→ **What to work on**
Turn the listing below into a Markdown table with two columns, Row and Line. Number each nonblank line in order and skip blank lines.

──────

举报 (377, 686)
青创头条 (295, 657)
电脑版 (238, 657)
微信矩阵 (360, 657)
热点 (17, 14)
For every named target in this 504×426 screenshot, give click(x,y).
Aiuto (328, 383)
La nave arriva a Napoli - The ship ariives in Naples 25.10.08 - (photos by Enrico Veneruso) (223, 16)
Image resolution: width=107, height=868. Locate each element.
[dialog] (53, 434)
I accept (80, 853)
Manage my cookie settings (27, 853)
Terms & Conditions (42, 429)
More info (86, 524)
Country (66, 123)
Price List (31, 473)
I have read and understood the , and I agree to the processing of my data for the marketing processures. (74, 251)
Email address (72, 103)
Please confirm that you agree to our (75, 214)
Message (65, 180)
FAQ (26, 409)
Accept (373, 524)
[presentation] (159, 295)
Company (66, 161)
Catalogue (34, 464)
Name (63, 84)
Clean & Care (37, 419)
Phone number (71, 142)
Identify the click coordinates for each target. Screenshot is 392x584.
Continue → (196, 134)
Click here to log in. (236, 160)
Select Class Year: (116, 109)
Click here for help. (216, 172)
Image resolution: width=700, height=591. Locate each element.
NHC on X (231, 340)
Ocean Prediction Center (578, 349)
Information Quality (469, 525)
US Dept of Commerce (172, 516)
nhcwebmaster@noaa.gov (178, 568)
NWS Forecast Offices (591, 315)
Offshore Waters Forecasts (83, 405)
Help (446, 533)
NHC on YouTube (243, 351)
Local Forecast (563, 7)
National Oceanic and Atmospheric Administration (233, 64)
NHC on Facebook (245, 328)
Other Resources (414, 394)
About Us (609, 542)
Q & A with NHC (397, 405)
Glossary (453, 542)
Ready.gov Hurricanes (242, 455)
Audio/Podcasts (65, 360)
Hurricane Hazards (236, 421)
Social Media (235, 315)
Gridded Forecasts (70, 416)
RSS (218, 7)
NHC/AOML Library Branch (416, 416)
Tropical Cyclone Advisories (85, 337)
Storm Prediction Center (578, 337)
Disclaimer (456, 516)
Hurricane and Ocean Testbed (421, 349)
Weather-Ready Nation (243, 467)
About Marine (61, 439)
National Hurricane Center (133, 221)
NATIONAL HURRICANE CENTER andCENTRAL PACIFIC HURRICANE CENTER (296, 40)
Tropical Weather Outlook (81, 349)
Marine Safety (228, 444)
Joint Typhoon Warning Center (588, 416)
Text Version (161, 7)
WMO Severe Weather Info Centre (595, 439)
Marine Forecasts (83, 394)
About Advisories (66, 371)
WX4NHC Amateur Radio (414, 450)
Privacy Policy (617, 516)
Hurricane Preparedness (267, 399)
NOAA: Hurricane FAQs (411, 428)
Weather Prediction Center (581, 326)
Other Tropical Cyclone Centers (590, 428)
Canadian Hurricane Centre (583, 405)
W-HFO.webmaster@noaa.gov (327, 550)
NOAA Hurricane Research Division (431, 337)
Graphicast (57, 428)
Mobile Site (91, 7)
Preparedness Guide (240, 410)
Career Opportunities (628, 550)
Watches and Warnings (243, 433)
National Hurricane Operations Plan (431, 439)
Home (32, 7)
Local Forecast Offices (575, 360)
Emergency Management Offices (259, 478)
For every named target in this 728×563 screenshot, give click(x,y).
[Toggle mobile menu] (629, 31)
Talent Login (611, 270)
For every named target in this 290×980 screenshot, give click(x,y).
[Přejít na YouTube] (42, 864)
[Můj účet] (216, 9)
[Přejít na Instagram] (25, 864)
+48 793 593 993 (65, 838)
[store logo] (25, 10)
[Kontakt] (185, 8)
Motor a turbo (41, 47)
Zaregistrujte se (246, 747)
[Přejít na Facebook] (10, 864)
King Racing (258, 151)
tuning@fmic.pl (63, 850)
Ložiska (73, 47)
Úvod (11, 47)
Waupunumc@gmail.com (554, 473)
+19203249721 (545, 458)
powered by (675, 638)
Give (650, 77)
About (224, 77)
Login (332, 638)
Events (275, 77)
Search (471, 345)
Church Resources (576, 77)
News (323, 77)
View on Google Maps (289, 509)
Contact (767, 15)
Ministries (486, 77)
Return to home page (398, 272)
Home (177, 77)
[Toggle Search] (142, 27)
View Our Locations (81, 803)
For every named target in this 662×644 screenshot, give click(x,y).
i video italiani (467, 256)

──────

→ **Written reply**
| Row | Line |
|---|---|
| 1 | 举报 (377, 686) |
| 2 | 青创头条 (295, 657) |
| 3 | 电脑版 (238, 657) |
| 4 | 微信矩阵 (360, 657) |
| 5 | 热点 (17, 14) |
| 6 | For every named target in this 504×426 screenshot, give click(x,y). |
| 7 | Aiuto (328, 383) |
| 8 | La nave arriva a Napoli - The ship ariives in Naples 25.10.08 - (photos by Enrico Veneruso) (223, 16) |
| 9 | Image resolution: width=107, height=868. Locate each element. |
| 10 | [dialog] (53, 434) |
| 11 | I accept (80, 853) |
| 12 | Manage my cookie settings (27, 853) |
| 13 | Terms & Conditions (42, 429) |
| 14 | More info (86, 524) |
| 15 | Country (66, 123) |
| 16 | Price List (31, 473) |
| 17 | I have read and understood the , and I agree to the processing of my data for the marketing processures. (74, 251) |
| 18 | Email address (72, 103) |
| 19 | Please confirm that you agree to our (75, 214) |
| 20 | Message (65, 180) |
| 21 | FAQ (26, 409) |
| 22 | Accept (373, 524) |
| 23 | [presentation] (159, 295) |
| 24 | Company (66, 161) |
| 25 | Catalogue (34, 464) |
| 26 | Name (63, 84) |
| 27 | Clean & Care (37, 419) |
| 28 | Phone number (71, 142) |
| 29 | Identify the click coordinates for each target. Screenshot is 392x584. |
| 30 | Continue → (196, 134) |
| 31 | Click here to log in. (236, 160) |
| 32 | Select Class Year: (116, 109) |
| 33 | Click here for help. (216, 172) |
| 34 | Image resolution: width=700, height=591. Locate each element. |
| 35 | NHC on X (231, 340) |
| 36 | Ocean Prediction Center (578, 349) |
| 37 | Information Quality (469, 525) |
| 38 | US Dept of Commerce (172, 516) |
| 39 | nhcwebmaster@noaa.gov (178, 568) |
| 40 | NWS Forecast Offices (591, 315) |
| 41 | Offshore Waters Forecasts (83, 405) |
| 42 | Help (446, 533) |
| 43 | NHC on YouTube (243, 351) |
| 44 | Local Forecast (563, 7) |
| 45 | National Oceanic and Atmospheric Administration (233, 64) |
| 46 | NHC on Facebook (245, 328) |
| 47 | Other Resources (414, 394) |
| 48 | About Us (609, 542) |
| 49 | Q & A with NHC (397, 405) |
| 50 | Glossary (453, 542) |
| 51 | Ready.gov Hurricanes (242, 455) |
| 52 | Audio/Podcasts (65, 360) |
| 53 | Hurricane Hazards (236, 421) |
| 54 | Social Media (235, 315) |
| 55 | Gridded Forecasts (70, 416) |
| 56 | RSS (218, 7) |
| 57 | NHC/AOML Library Branch (416, 416) |
| 58 | Tropical Cyclone Advisories (85, 337) |
| 59 | Storm Prediction Center (578, 337) |
| 60 | Disclaimer (456, 516) |
| 61 | Hurricane and Ocean Testbed (421, 349) |
| 62 | Weather-Ready Nation (243, 467) |
| 63 | About Marine (61, 439) |
| 64 | National Hurricane Center (133, 221) |
| 65 | NATIONAL HURRICANE CENTER andCENTRAL PACIFIC HURRICANE CENTER (296, 40) |
| 66 | Tropical Weather Outlook (81, 349) |
| 67 | Marine Safety (228, 444) |
| 68 | Joint Typhoon Warning Center (588, 416) |
| 69 | Text Version (161, 7) |
| 70 | WMO Severe Weather Info Centre (595, 439) |
| 71 | Marine Forecasts (83, 394) |
| 72 | About Advisories (66, 371) |
| 73 | WX4NHC Amateur Radio (414, 450) |
| 74 | Privacy Policy (617, 516) |
| 75 | Hurricane Preparedness (267, 399) |
| 76 | NOAA: Hurricane FAQs (411, 428) |
| 77 | Weather Prediction Center (581, 326) |
| 78 | Other Tropical Cyclone Centers (590, 428) |
| 79 | Canadian Hurricane Centre (583, 405) |
| 80 | W-HFO.webmaster@noaa.gov (327, 550) |
| 81 | NOAA Hurricane Research Division (431, 337) |
| 82 | Graphicast (57, 428) |
| 83 | Mobile Site (91, 7) |
| 84 | Preparedness Guide (240, 410) |
| 85 | Career Opportunities (628, 550) |
| 86 | Watches and Warnings (243, 433) |
| 87 | National Hurricane Operations Plan (431, 439) |
| 88 | Home (32, 7) |
| 89 | Local Forecast Offices (575, 360) |
| 90 | Emergency Management Offices (259, 478) |
| 91 | For every named target in this 728×563 screenshot, give click(x,y). |
| 92 | [Toggle mobile menu] (629, 31) |
| 93 | Talent Login (611, 270) |
| 94 | For every named target in this 290×980 screenshot, give click(x,y). |
| 95 | [Přejít na YouTube] (42, 864) |
| 96 | [Můj účet] (216, 9) |
| 97 | [Přejít na Instagram] (25, 864) |
| 98 | +48 793 593 993 (65, 838) |
| 99 | [store logo] (25, 10) |
| 100 | [Kontakt] (185, 8) |
| 101 | Motor a turbo (41, 47) |
| 102 | Zaregistrujte se (246, 747) |
| 103 | [Přejít na Facebook] (10, 864) |
| 104 | King Racing (258, 151) |
| 105 | tuning@fmic.pl (63, 850) |
| 106 | Ložiska (73, 47) |
| 107 | Úvod (11, 47) |
| 108 | Waupunumc@gmail.com (554, 473) |
| 109 | +19203249721 (545, 458) |
| 110 | powered by (675, 638) |
| 111 | Give (650, 77) |
| 112 | About (224, 77) |
| 113 | Login (332, 638) |
| 114 | Events (275, 77) |
| 115 | Search (471, 345) |
| 116 | Church Resources (576, 77) |
| 117 | News (323, 77) |
| 118 | View on Google Maps (289, 509) |
| 119 | Contact (767, 15) |
| 120 | Ministries (486, 77) |
| 121 | Return to home page (398, 272) |
| 122 | Home (177, 77) |
| 123 | [Toggle Search] (142, 27) |
| 124 | View Our Locations (81, 803) |
| 125 | For every named target in this 662×644 screenshot, give click(x,y). |
| 126 | i video italiani (467, 256) |